▶ WHAT THIS TASK INVOLVES: Exact copy required. Repeat the records, but keep the pictures out.

▶ DATA UNDER STUDY:
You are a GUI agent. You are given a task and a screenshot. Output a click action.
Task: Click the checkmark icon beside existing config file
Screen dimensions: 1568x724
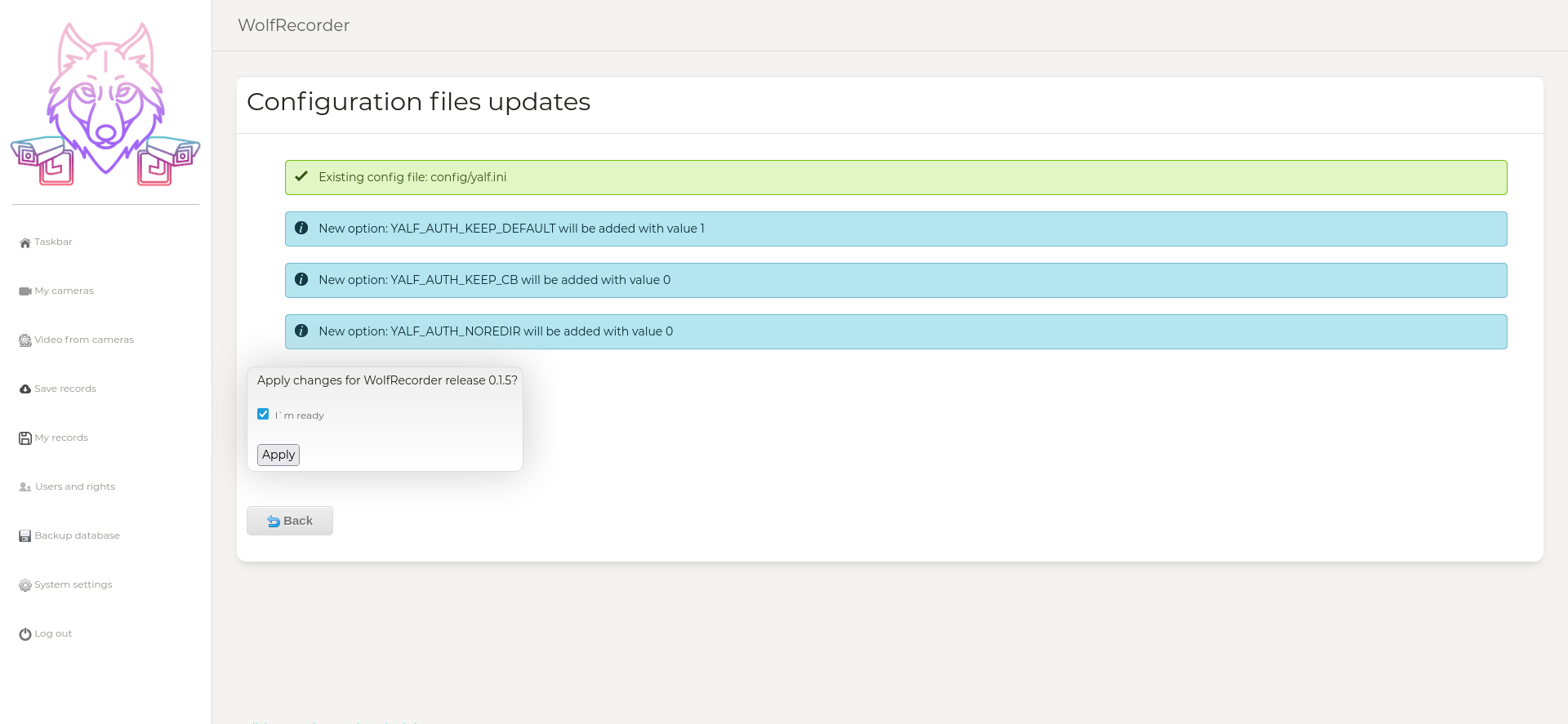point(301,176)
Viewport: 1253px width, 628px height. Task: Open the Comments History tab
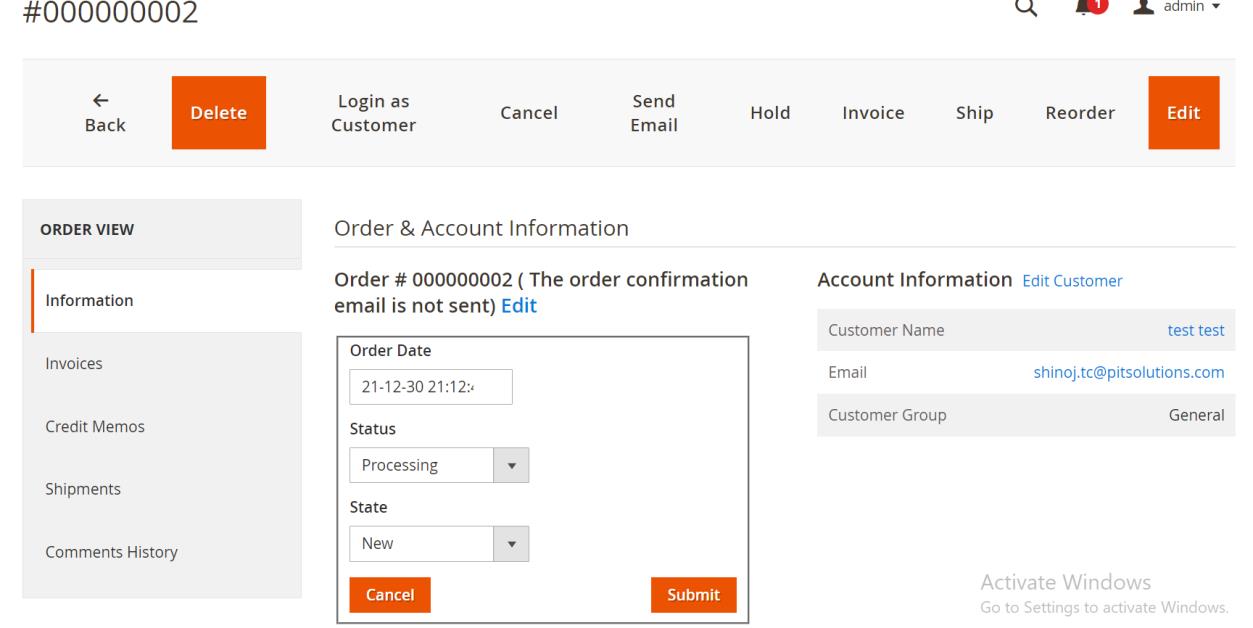[111, 552]
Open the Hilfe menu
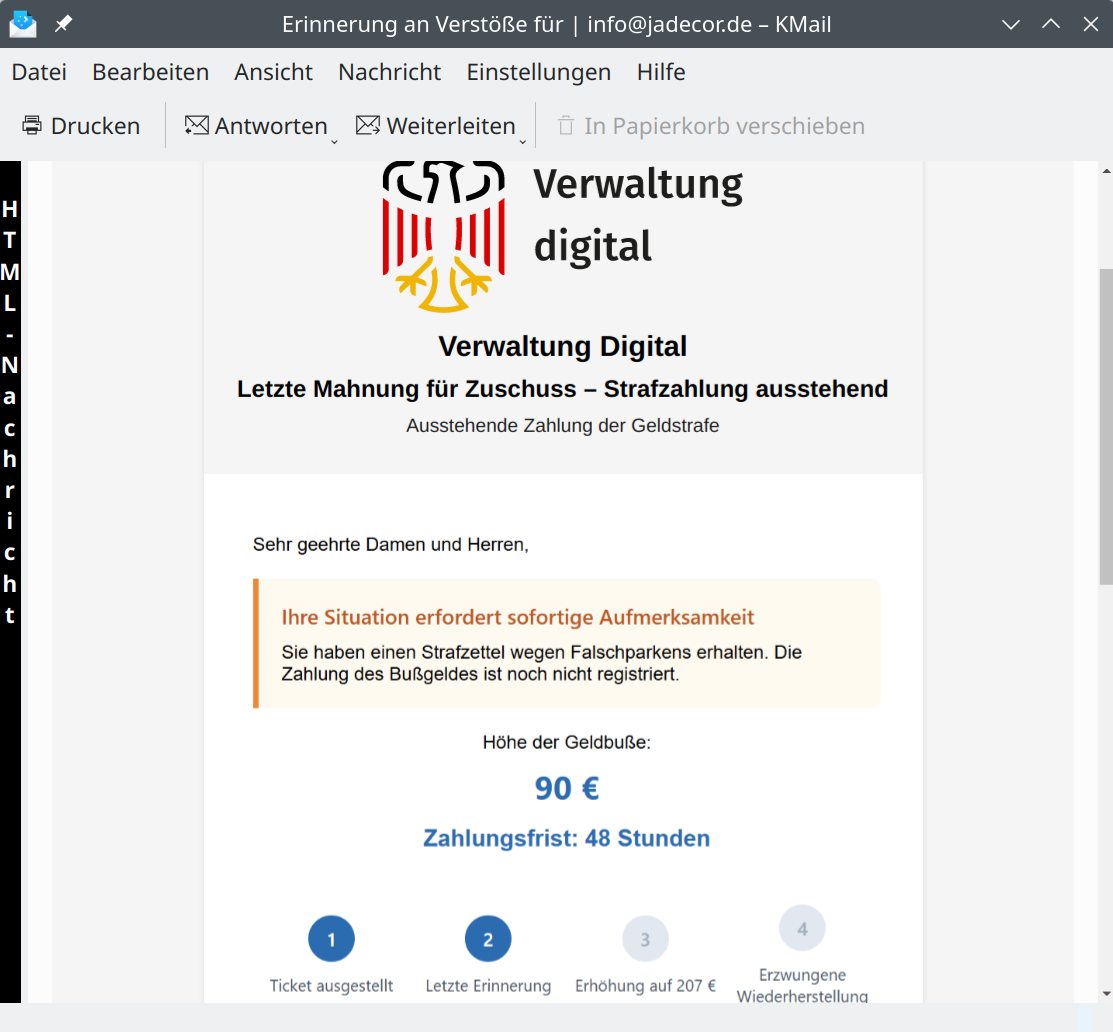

▶ TASK RESPONSE:
You are a GUI agent. You are given a task and a screenshot. Output a click action.
Task: Click the checkmark icon beside existing config file
Screen dimensions: 1568x724
point(301,176)
Viewport: 1253px width, 628px height. Task: Open the Comments History tab
[111, 552]
Open the Hilfe menu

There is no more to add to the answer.